There are probably as many recipes for cornbread as there are people. Well, at least as many as there are people in the southern part of North America. I chose the following recipe because it was the one I had in mind when I wrote my novel, The Secrets of Dr. John Welles.
The year is 1907. For the three oldest Welles children, Stanley, James, and Eunice, December will hold an extra surprise this year. They will receive an early Christmas presents in the form of a new baby brother. Each has an opinion on whether or not another sibling is a good thing for their family.
After the three children get a peek at their baby brother, the midwife, Collie Mercer, sends them off to do their chores. Collie is a brusque, but kind woman, who makes sure the children have food in their stomachs before heading out into the cold. She directs them to cornbread and buttermilk on the kitchen table with the promise of a real breakfast once they return from the barn.

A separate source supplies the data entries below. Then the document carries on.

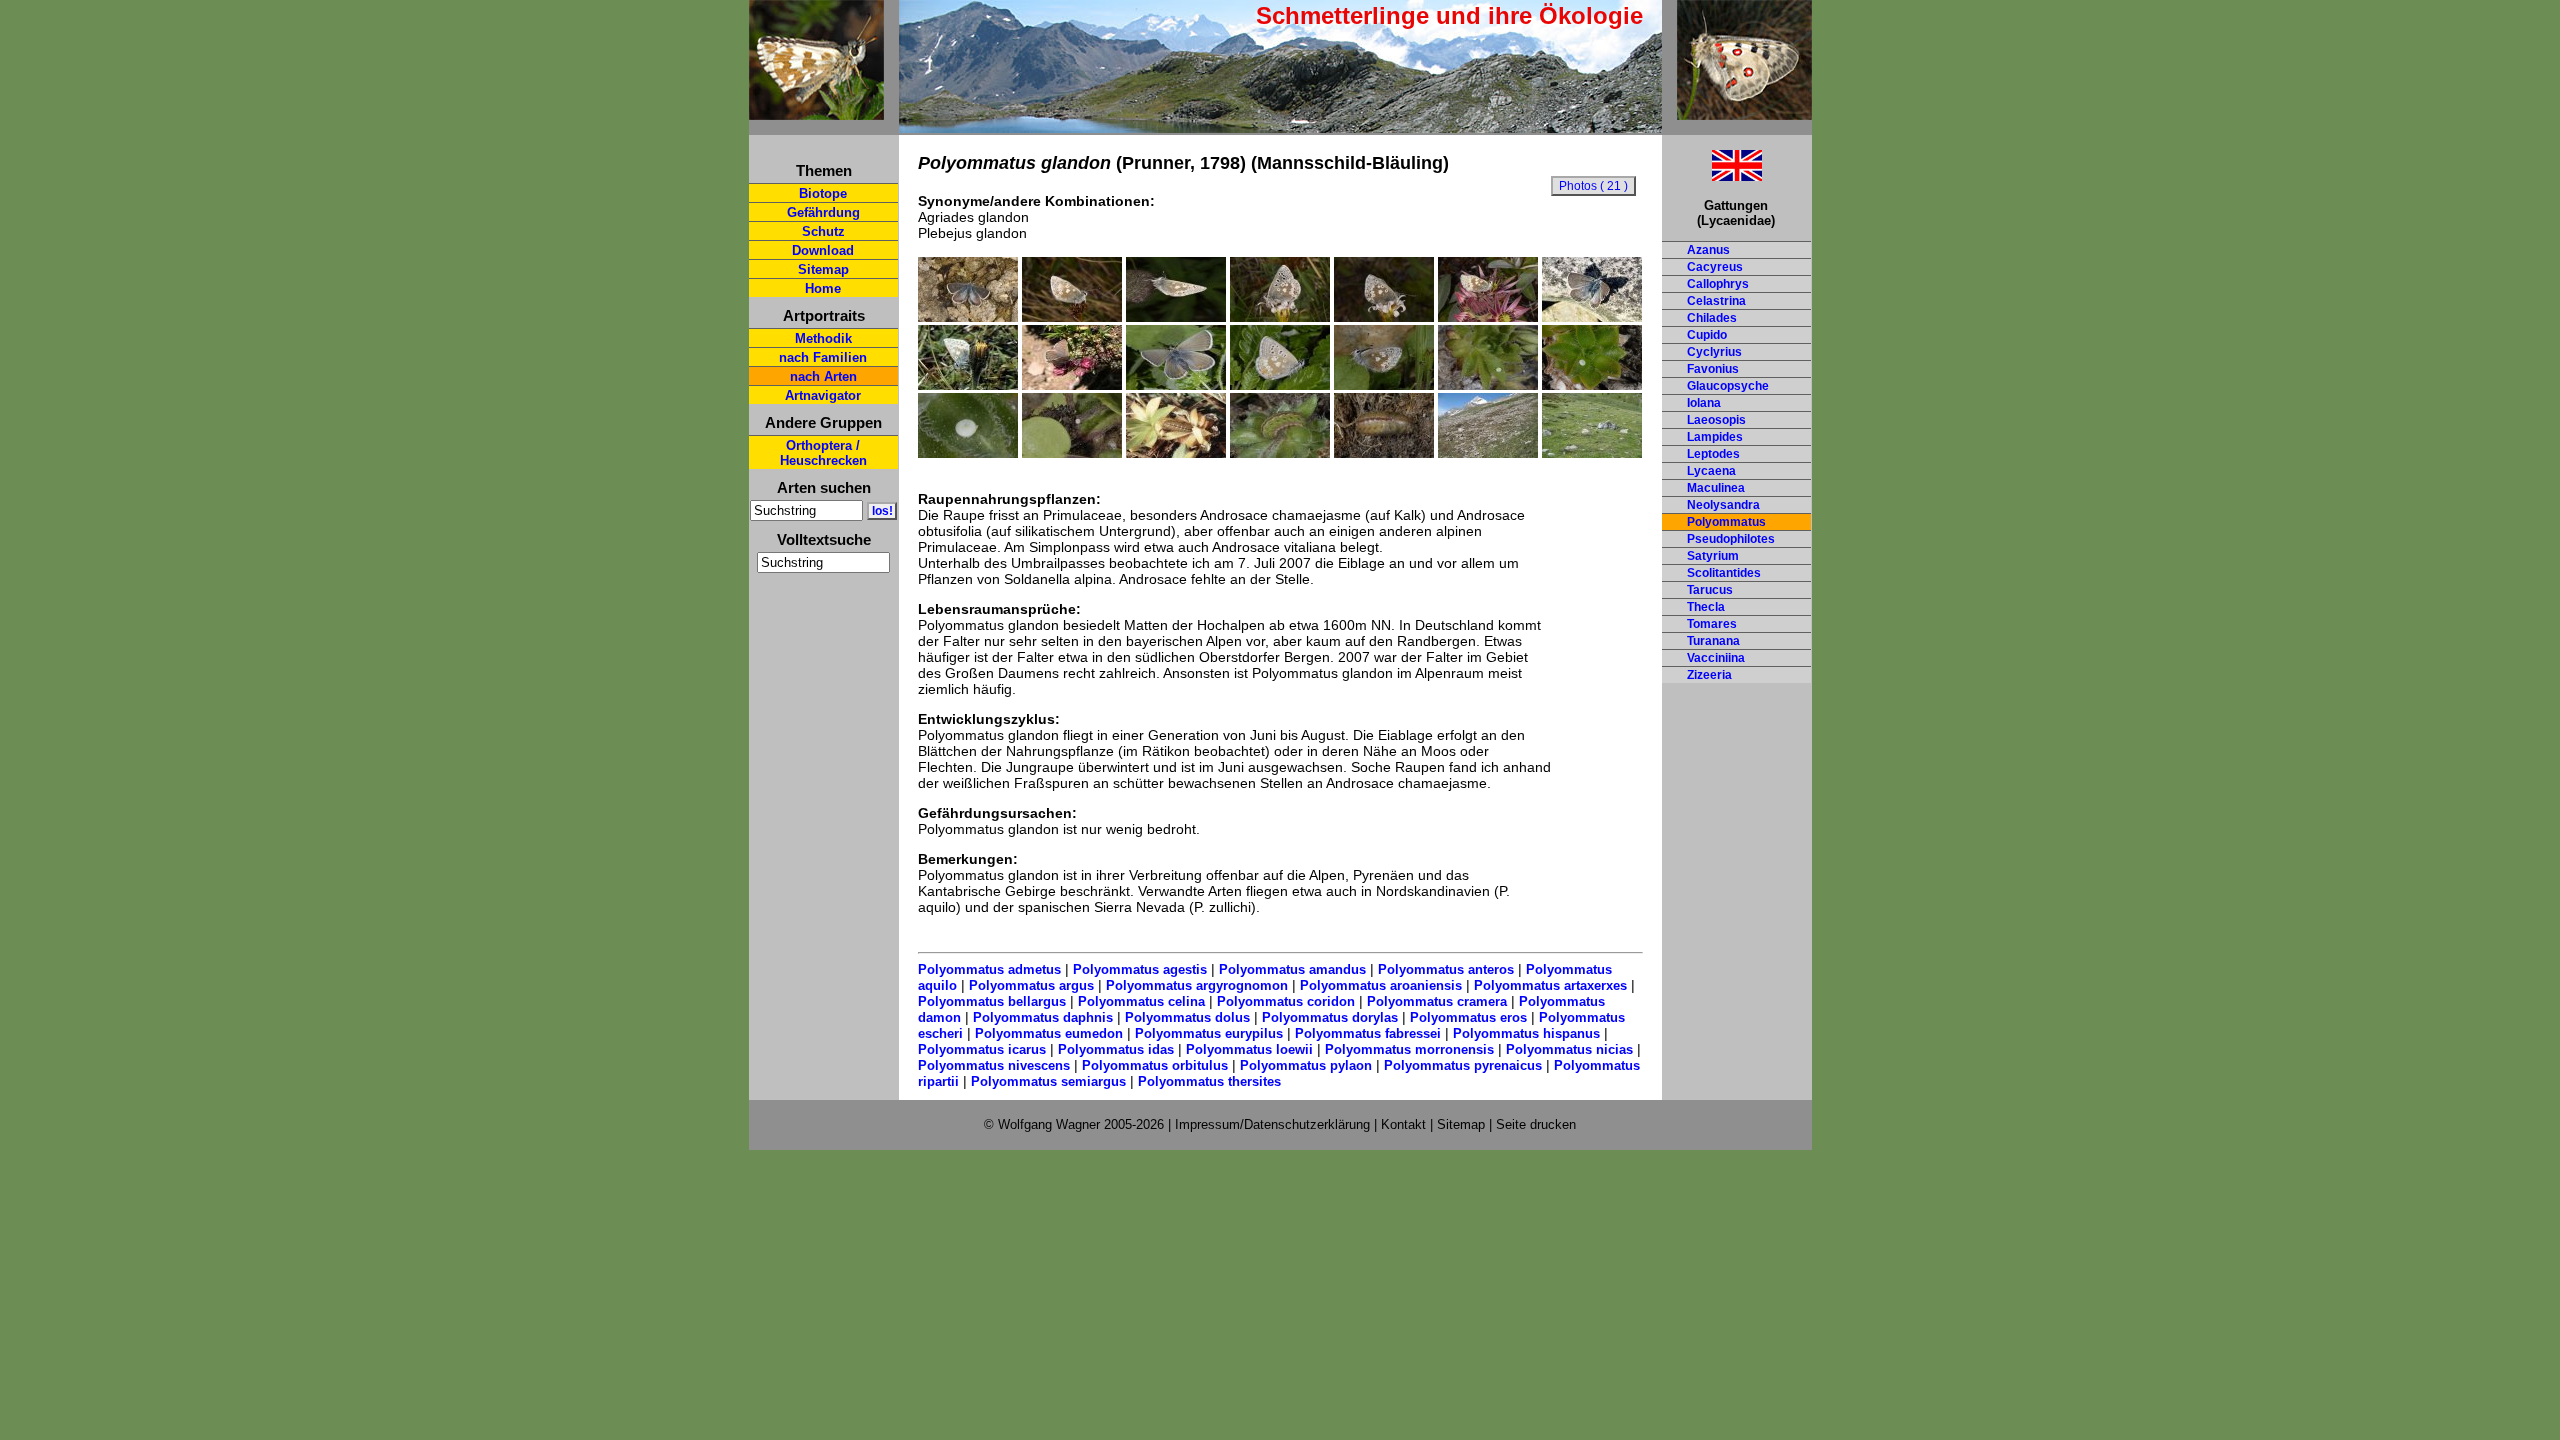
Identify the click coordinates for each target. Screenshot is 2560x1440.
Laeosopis (1716, 420)
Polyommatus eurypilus (1209, 1033)
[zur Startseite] (816, 111)
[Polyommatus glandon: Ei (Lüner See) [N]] (1592, 385)
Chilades (1712, 318)
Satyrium (1713, 556)
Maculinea (1716, 488)
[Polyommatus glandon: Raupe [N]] (1176, 453)
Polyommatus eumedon (1049, 1033)
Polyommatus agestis (1140, 969)
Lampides (1715, 437)
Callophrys (1718, 284)
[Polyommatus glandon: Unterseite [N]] (968, 385)
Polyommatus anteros (1446, 969)
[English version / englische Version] (1712, 175)
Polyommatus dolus (1187, 1017)
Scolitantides (1724, 573)
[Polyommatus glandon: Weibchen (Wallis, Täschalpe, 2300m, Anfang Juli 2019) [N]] (1280, 317)
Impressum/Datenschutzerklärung (1272, 1124)
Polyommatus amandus (1292, 969)
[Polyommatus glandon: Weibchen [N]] (1072, 385)
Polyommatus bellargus (992, 1001)
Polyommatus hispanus (1526, 1033)
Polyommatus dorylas (1330, 1017)
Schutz (823, 231)
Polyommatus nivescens (994, 1065)
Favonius (1713, 369)
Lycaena (1711, 471)
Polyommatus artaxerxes (1550, 985)
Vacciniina (1716, 658)
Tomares (1712, 624)
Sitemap (823, 269)
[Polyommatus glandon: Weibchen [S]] (1176, 385)
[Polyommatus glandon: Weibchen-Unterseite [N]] (1280, 385)
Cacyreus (1715, 267)
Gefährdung (823, 212)
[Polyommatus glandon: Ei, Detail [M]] (968, 453)
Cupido (1707, 335)
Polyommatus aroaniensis (1381, 985)
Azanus (1708, 250)
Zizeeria (1709, 675)
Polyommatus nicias (1569, 1049)
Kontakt (1403, 1124)
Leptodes (1713, 454)
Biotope (823, 193)
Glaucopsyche (1728, 386)
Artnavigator (823, 395)
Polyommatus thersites (1209, 1081)
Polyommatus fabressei (1368, 1033)
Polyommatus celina (1141, 1001)
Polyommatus (1726, 522)
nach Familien (823, 357)
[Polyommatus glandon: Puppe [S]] (1384, 453)
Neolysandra (1723, 505)
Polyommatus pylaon (1306, 1065)
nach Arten (823, 376)
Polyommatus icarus (982, 1049)
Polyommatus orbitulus (1155, 1065)
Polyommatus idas (1116, 1049)
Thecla (1706, 607)
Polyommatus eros (1468, 1017)
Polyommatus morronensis (1409, 1049)
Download (823, 250)
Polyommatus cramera (1437, 1001)
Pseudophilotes (1731, 539)
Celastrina (1716, 301)
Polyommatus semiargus (1048, 1081)
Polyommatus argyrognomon (1197, 985)
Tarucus (1710, 590)
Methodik (823, 338)
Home (823, 288)
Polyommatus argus (1031, 985)
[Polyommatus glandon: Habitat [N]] (1488, 453)
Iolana (1704, 403)
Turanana (1713, 641)
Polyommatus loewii (1249, 1049)
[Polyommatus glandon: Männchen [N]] (1592, 317)
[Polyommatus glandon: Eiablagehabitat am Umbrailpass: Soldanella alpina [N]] (1592, 453)
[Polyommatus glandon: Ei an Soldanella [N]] (1072, 453)
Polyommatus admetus (989, 969)
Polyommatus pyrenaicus (1463, 1065)
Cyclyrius (1714, 352)
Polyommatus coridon (1286, 1001)
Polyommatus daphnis (1043, 1017)
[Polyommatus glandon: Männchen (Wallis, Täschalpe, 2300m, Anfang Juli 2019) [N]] (968, 317)
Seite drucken (1536, 1124)
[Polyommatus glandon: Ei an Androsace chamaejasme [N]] (1488, 385)
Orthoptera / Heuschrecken (823, 453)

I love this recipe because it is rich and moist. Usually, I serve it with butter and honey, but the recipe is also good with the inclusion of herbs or spices, cheese, green onions or chiles; whatever you choose to add to make it your own. It is great crumbled up in chili, soaking up the broth from brown beans, or toasted and served with apple butter.
Collie Mercer’s Cornbread
6 tablespoons unsalted butter, melted
1 cup cornmeal
3/4 cup all-purpose flour
2 tablespoons sugar (I use raw)
1 1/2 teaspoons baking powder
1/2 teaspoon baking soda
1 teaspoon salt
2 large eggs, lightly beaten
1 1/2 cups buttermilk
Preheat the oven to 425 degrees F. Lightly grease an 8-inch baking dish.
In a large bowl, mix together the cornmeal, flour, sugar, baking powder, baking soda, and salt.
In a separate bowl, mix together the eggs, buttermilk, and butter.
Pour the buttermilk mixture into the cornmeal mixture and fold together until there are no dry spots (the batter will still be lumpy). Pour the batter into the prepared baking dish.
Bake until the top is golden brown and tester inserted into the middle of the corn bread comes out clean, about 20 to 25 minutes. Remove the cornbread from the oven and let it cool for 10 minutes before serving.
Great recipe. Also, the description of Collie Mercer’s concern for the children in your book having a full stomach before going to do their chores, reminds me of my childhood. We didn’t have early morning chores before school because we didn’t live on a farm, but Mother did surprise us with a lot of the same goodies as you’ve described. Hot cornbread, biscuits etc. Ahaaa! Those were the good old days.
No one watched for cholesterol, fat, artificial sweeteners. Everything WAS organic.